[boost] Re: [network] An RFC - updated

23 Apr 2005

      Hi Peter,
...
The network root issue is at, hm, the root of our
disagreement.
Indeed :)
...
...
In many of my uses, I have multiple network-derived
types in use at the same time (serial, HTTP tunnel,
TCP/IP).
The question is why do you need multiple network
objects at the client side.
My sad story: Over the past couple years I've had the joy of writing
some ActiveX controls that run in IE (please don't shoot; they were
the good kind<g>). In doing so, I have been best served by not having
any active stuff running behind the scenes, especially threads. The
desire to keep a library of pure objects has flavored my choices
here.

When an ActiveX object dtor is called, I want _all_ activity related
to that instance to stop. Other instances may be held by other
threads and I don't want all interfaces to be thread-safe. Anyway,
that is a big part of why I avoid designs that have significant
apparatus globally managed.
...
Under the address-centric model, the form of the
address determines the network to use. The library
is free to maintain several network objects under
the hood, ...
There is the question of what network types does an application need.
It is not likely they need all of them. So, the app must pre-register
the types it wants and only those address forms will work.

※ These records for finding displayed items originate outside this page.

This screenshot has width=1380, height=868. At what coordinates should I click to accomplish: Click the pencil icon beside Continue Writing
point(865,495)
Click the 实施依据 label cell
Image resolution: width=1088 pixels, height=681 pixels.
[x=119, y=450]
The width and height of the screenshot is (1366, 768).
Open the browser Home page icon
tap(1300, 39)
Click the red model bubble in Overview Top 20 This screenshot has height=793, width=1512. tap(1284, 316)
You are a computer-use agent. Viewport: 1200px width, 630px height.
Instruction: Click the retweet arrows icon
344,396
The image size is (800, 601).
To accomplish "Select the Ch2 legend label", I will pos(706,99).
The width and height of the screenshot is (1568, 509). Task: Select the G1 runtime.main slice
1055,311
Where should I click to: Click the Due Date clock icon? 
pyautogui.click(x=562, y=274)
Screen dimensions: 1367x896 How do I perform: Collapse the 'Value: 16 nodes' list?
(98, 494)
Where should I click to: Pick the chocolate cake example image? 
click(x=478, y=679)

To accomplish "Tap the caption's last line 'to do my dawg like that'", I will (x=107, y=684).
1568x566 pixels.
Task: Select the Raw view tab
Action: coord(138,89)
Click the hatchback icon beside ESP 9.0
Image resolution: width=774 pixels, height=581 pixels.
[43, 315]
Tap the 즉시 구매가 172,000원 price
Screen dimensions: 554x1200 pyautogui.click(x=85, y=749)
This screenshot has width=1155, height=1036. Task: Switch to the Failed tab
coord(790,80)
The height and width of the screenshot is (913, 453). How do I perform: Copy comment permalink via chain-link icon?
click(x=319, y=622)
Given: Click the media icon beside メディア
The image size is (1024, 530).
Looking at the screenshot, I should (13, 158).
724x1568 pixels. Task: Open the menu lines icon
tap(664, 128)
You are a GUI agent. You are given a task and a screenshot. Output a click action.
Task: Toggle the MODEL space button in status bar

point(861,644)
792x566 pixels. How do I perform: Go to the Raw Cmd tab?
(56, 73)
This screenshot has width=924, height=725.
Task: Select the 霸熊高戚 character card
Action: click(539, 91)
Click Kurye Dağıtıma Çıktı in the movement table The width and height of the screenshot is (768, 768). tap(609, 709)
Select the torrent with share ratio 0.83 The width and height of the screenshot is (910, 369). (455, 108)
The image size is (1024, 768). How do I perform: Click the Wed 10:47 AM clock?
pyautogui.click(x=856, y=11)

I hope I said this, but perhaps I didn't<g>: I think an
address-to-network mapping is reasonable. I just don't want that to
be the only way to fly. Given that, I suppose one could use
"tcp:http://www.boost.org" in the spirit of URL: everything to the
right of ":" is the scheme-specific-part. :)
...
In general, data-driven designs are much more flexible.
I can read
server.address=tcp4:/www.example.com:5757
from a configuration file and connect. The line might
have been
server.address=com1:/57600,n,8,1
but my application doesn't care, as long as someone
at the other end responds according to the appropriate
server protocol.
Repeat from above: I do see merit in the general approach.
...
Under the explicit network model, I'll need to duplicate
the scheme-to-network logic myself. Not that a
map<string, network_ptr> is that much work; there's just
no benefit.
For the record, I've never needed such a map. There are so few places
that accept or connect, and then, so few different network objects,
that it just hasn't happened. For example:

   void tcp_tab_page::on_click_go ()
   {
      net::address_ptr addr = tcp_->new_address(url);
      session_mgr->start(addr);
   }

The method existed in a "TCP" page of a tabbed dialog, which of
course knows that connections proceed over TCP. It created an address
object and called into network-agnostic code to proceed.
...
The "self contained address as a string" model also has
another advantage: it allows you to take a legacy design
such as std::fopen and enhance it with network capability
in a backward-compatible way.
While I still agree with the jist of your argument, I am not so sure
everyone would appreciate their apps growing by sizeof(http_lib) +
sizeof(ftp_lib) + sizeof(uucp_lib) + sizeof(gopher_lib) + ... to
support this approach. :)
...
I'm not sure I understand. A communication port is a
port, not a network. I've recently dealt with one and
it's very much like a socket. :-)
You are quite right. I was not giving you my context here. In my use
of serial communications, we did provide an entire network over that
line including muxing streams, emulating datagrams, etc.. Underneath
all that was the true nature of the serial line.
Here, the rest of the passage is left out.